I sometimes found assigned material limiting, but I often had classes where the teacher willingly let you do additional reading and design your own assignments, if it seemed appropriate. Tell him that you will gladly let him follow his heart in whatever written essay or research paper is part of the grading process (assuming you assign such work). Give him some extra reading and tell him you are willing to discuss his questions or comments on the reading. If he's a kid who's truly interested in the other stuff, he should jump at the chance. If he just wants to be spoon fed a different diet, well then, when he grows up he can be the kind of professor that he wishes you were.

Well I think it's more than just the nuts and bolts of what Jeremy wants to see taught in the class. I think in many ways, it's not just about him but a concern he might have for a tradition in history that he cares enough about to have learned on his own and act as an advocate for.

I read a lot of history and often when I think of comparisons of what's considered women's history and what's considered traditional history I see women's history as a cultural history punctuated by a handfull of heroics and men's history as a history of heroics punctuated by some culture. Now that's not to say that there aren't heroics in everyday life, but that the way history defines heroics is through grand leadership and the creation of groundbreaking technologies or civil institutions.

It really seems like there should be a balance of both which is a tough line to walk given a limited amount of time with which to teach.

Once again, Hugo presents a young man here, and that young man becomes an object of disparagement. (Can you folks see a pattern here?)

I guess it wouldn't do to offer a class that honors men's interests in more action-oriented history than in a lesbian poet who is probably mentioned only because she wrote on lesbian themes.
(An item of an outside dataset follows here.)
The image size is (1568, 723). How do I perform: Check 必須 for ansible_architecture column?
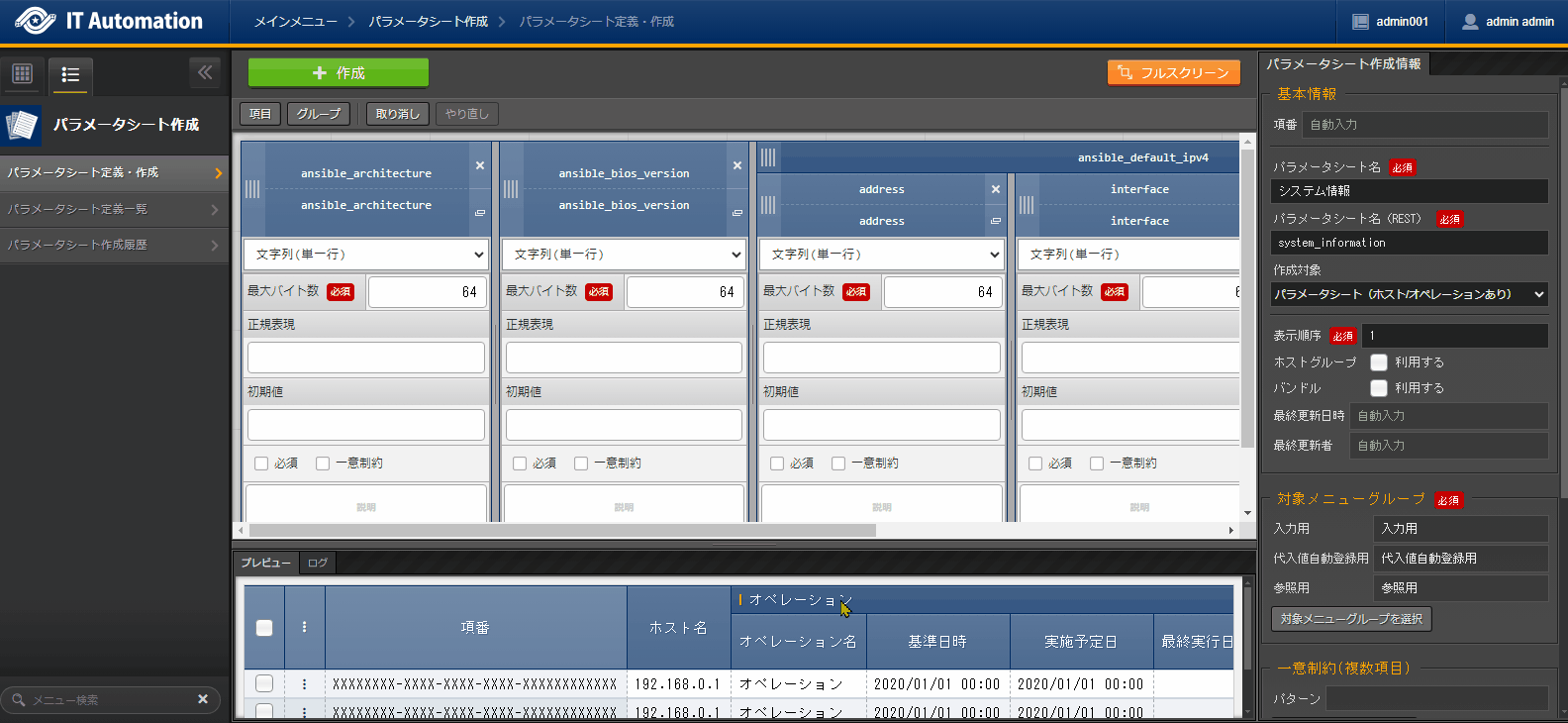261,464
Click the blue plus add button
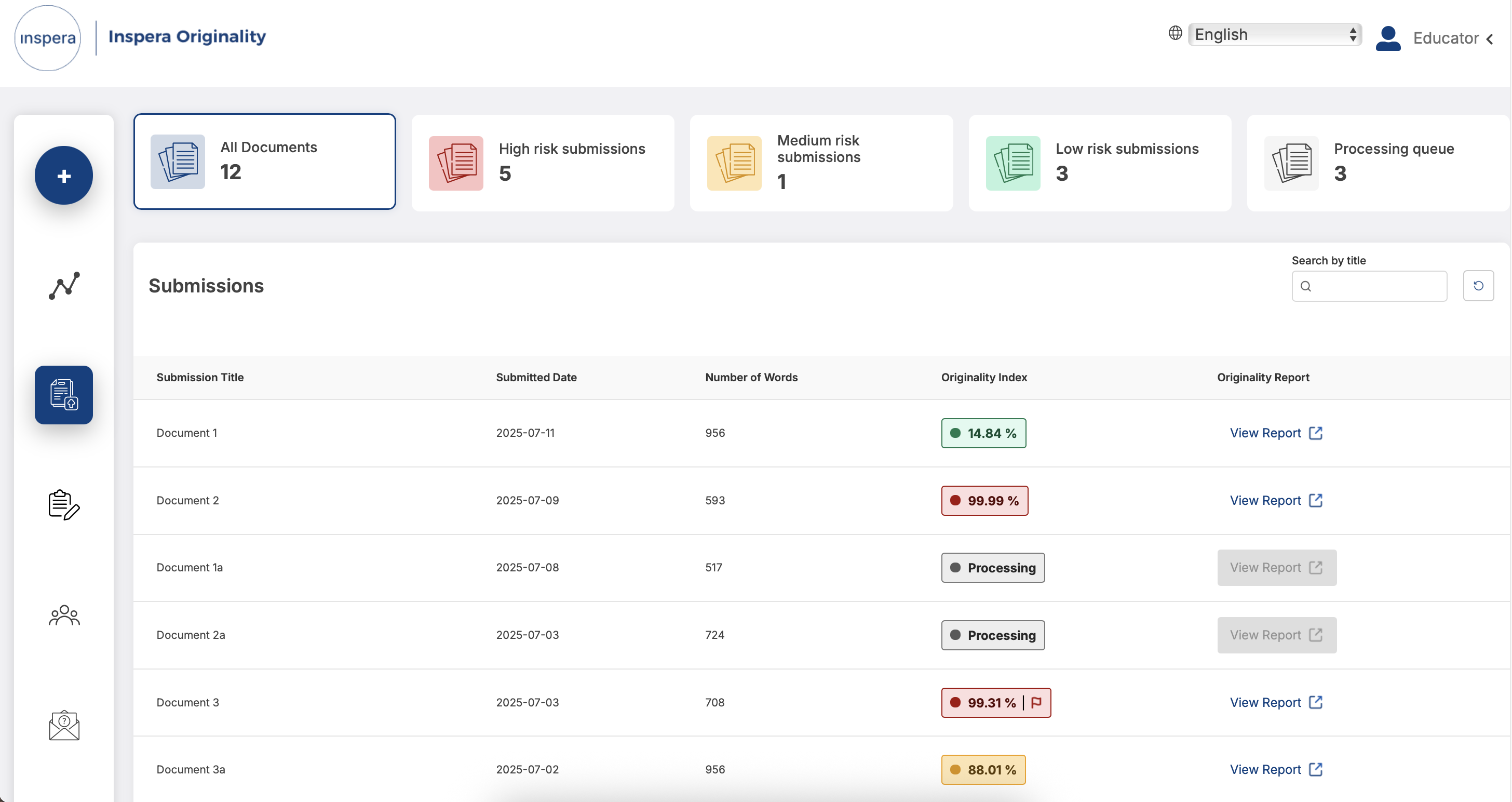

After all, we have to be politically correct, don't we?

Hugo holds up Jeremy as an example of the kind of young man who dares to question the fembot establishment. Of course, such dangerous men must be disparaged. Notice how Hugo doesn't make examples of his female students. Why is that?

Perhaps Hugo should just banish male students from his classes. Then he can be surrounded by females who have already been so brainwashed into thinking that men are evil that they flock to the nearest "wymyns center" to share their homogeneous, mindless perspectives with one another.

Mark

I make anonymous examples of my female students all the time, Mark. Read "Sisterhood is Easier in Winter" on my sidebar.

honors men's interests in more action-oriented history

Because only boys are interested in that exciting war stuff. Girls just want to play with Peloponnesian Barbie and read about boring poetry.

By the way, there's an awful lot of non-action-oriented diplomacy, politics, history and sociology in those wars and stuff along with the kewl action sequences.

Mythago,

If you're going to limit your replies to straw men, perhaps you could at least be a bit more creative about it.

I don't have to be, Mark. You provide such good material with straight-faced lines like "honor men's interests in more action-oriented history."

Personally I'm all about the Peloponnesian War and not so much for studying Sappho, but I could not imagine going to a professor and saying, in essence, "Your class doesn't cater to me. I'm bored. Fix it to my liking."